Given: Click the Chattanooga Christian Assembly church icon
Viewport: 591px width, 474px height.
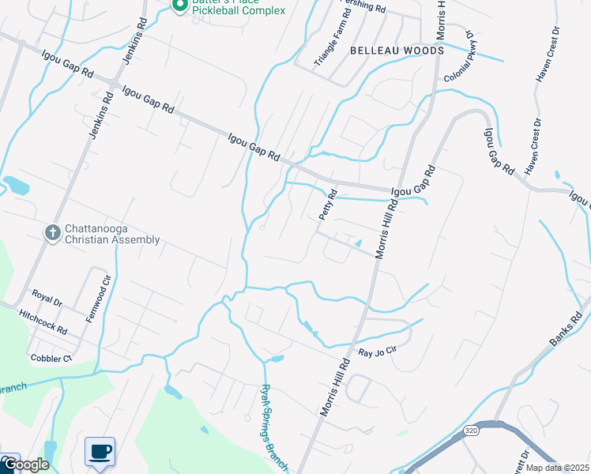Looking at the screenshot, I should [x=53, y=232].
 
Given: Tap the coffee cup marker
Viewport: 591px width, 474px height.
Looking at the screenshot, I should [x=100, y=451].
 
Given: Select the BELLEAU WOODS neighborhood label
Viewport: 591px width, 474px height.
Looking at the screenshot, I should [x=397, y=50].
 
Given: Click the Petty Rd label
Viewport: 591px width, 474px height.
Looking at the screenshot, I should [x=328, y=205].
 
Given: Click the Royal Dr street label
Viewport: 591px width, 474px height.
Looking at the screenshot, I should [x=47, y=297].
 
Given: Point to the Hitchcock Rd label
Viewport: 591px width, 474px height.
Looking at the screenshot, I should [x=43, y=320].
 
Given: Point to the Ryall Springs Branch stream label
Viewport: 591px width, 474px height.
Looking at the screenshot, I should [x=277, y=427].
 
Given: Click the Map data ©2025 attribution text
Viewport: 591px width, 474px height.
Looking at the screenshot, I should [x=558, y=468].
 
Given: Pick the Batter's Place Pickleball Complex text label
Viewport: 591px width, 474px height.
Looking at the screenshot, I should [x=238, y=9].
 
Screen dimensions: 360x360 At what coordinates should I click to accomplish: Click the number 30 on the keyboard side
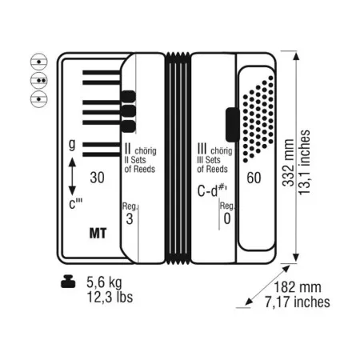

....................

Copy every one of the rows above word for word, keeping their order, and leave the pictures out of your copy.

Given: Click the Chattanooga Christian Assembly church icon
Viewport: 591px width, 474px height.
Looking at the screenshot, I should [x=53, y=232].
 
Given: Tap the coffee cup marker
Viewport: 591px width, 474px height.
Looking at the screenshot, I should [x=100, y=451].
 
Given: Select the BELLEAU WOODS neighborhood label
Viewport: 591px width, 474px height.
Looking at the screenshot, I should [x=397, y=50].
 
Given: Click the Petty Rd label
Viewport: 591px width, 474px height.
Looking at the screenshot, I should [x=328, y=205].
 
Given: Click the Royal Dr street label
Viewport: 591px width, 474px height.
Looking at the screenshot, I should [x=47, y=297].
 
Given: Point to the Hitchcock Rd label
Viewport: 591px width, 474px height.
Looking at the screenshot, I should [x=43, y=320].
 
Given: Point to the Ryall Springs Branch stream label
Viewport: 591px width, 474px height.
Looking at the screenshot, I should [x=277, y=427].
 
Given: Click the Map data ©2025 attribution text
Viewport: 591px width, 474px height.
Looking at the screenshot, I should [x=558, y=468].
 
Given: Pick the Batter's Place Pickleball Complex text label
Viewport: 591px width, 474px height.
Looking at the screenshot, I should [x=238, y=9].
 
Screen dimensions: 360x360 At what coordinates should I click to accomplish: Click the number 30 on the keyboard side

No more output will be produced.